2話 幼女科学者、再開の衝撃
2話 幼女科学者、再会の衝撃
森の小道を歩く5歳美少女、コノハ。
手には先ほど鍛冶屋からもらった銅板と亜鉛の破片、そしてレモンを大事そうに抱えている。
「ふぅ……これで実験に必要な材料は揃ったかな?」
まだ夕方だが、陽は傾き始め、森の木々はオレンジ色に染まっていた。
その時、突然前方から声がかかった。
「ねえ、何してるの?」
振り返ると、そこには同じく5歳くらいの幼女が立っている。
金色のツインテールとは違い、長くて黒い髪を揺らし、涼やかな瞳でコノハをじっと見つめている。
「……あ、ユイちゃん?」
コノハは驚いたように声を上げた。
「え?」
幼女は不思議そうに首をかしげた。
「あなた、何してるの?」
「なんでもないよ」
コノハはレモンと金属片を抱えなおし、ちょっとそっけなく答えた。
なにか懐かしい感じがするのは何故だろう……
「まさか……黒谷……か?」
幼女はじっとコノハの顔を見つめ、声を少し震わせた。
「え、まさか水谷……?」
コノハは目を丸くした。
二人の顔は驚いたままだったが、次の瞬間――
バシッ!
ユイ(幼女の姿の水谷春斗)がコノハの胸ぐらを掴んだ。
「心配したんだぞ! 俺だけ転生とかふざけんなってな!!」
ユイの表情は笑っているのに、目は鋭く、まさに怒りのラリアットが炸裂しそうな迫力だった。
「だ、だって、転生はコントロールできねえし……」
コノハは慌てて言い訳しながらも、内心は嬉しかった。
「おまえ、まさか幼女でここにいるなんて……」
「そうだ。

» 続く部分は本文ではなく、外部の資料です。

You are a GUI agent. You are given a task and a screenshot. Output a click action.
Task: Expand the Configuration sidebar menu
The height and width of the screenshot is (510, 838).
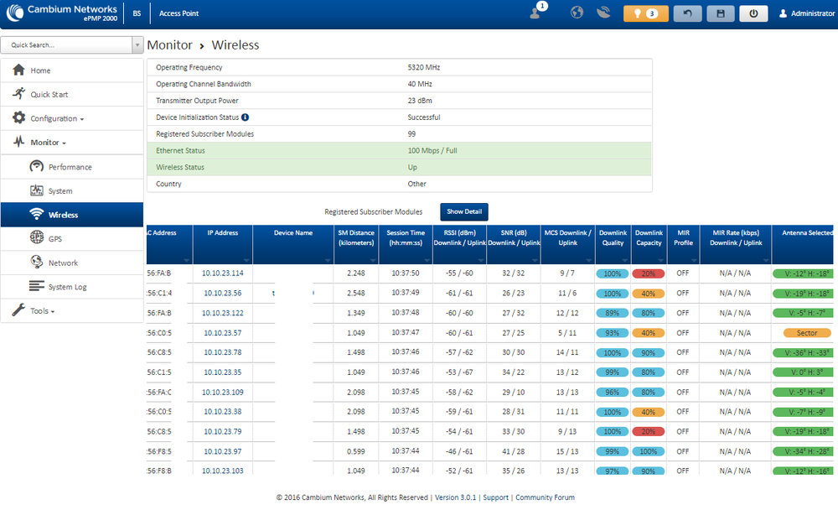(57, 118)
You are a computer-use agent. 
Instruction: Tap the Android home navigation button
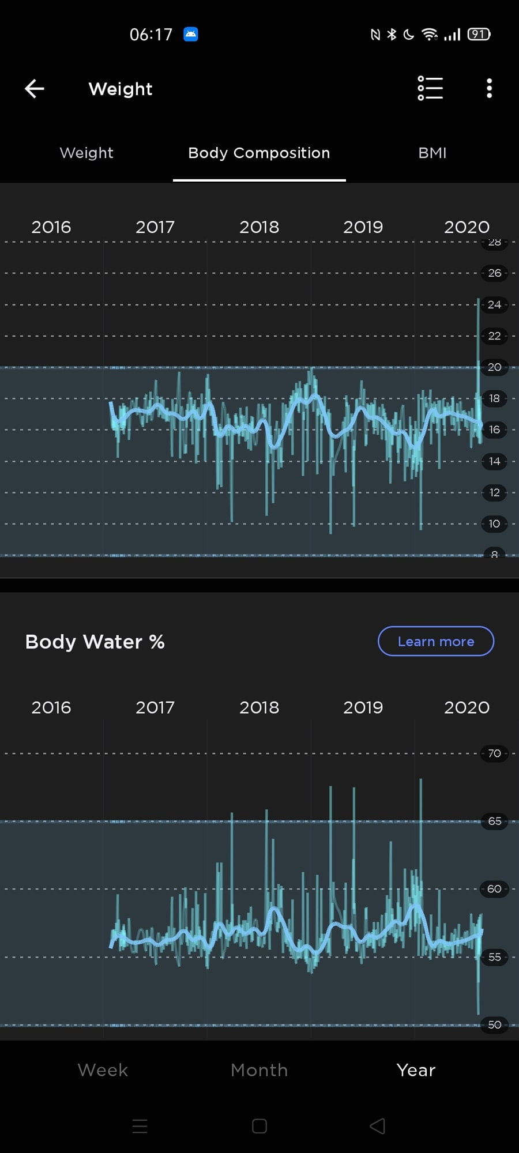(260, 1126)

理論家はお前の助手だ。転生先でお前と会うとは思わなかった!」
「お互い幼女だけど、中身はジジイだからな……」
二人は顔を見合わせて、わずかに苦笑した。
「……苗字ないんだよな、この世界」
「そうだな。平民は苗字を持たないらしい」
「じゃあ、コノハとユイでいいか」
「うむ。これからは幼女科学者コンビとしてやっていこうぜ」
夕暮れの森の小道で、そう誓い合った二人の幼女。